Problem
All the lines below need to be output exactly, apart from any images.

[Records contained in a dataset]
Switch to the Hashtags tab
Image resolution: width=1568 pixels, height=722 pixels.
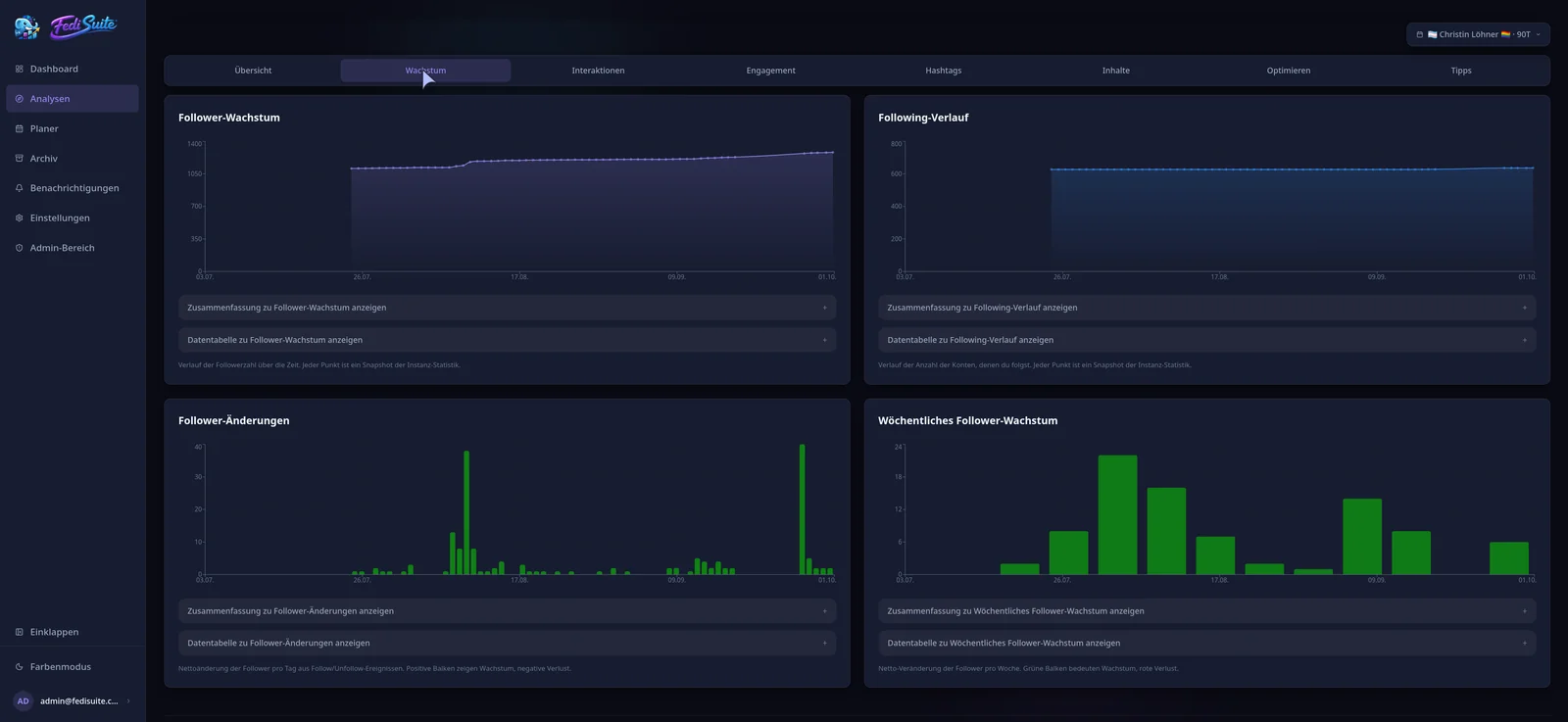[943, 71]
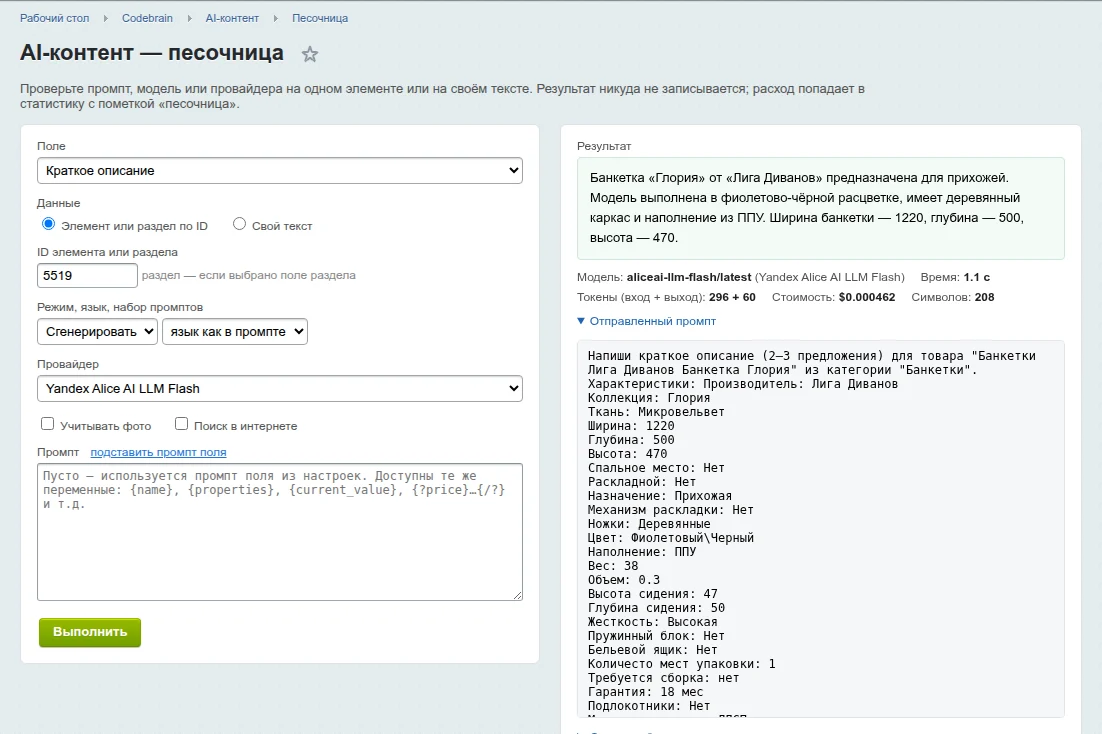Enable the Поиск в интернете checkbox

coord(181,424)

The answer
Switch to the Hashtags tab
Image resolution: width=1568 pixels, height=722 pixels.
[943, 71]
Enable the Поиск в интернете checkbox

coord(181,424)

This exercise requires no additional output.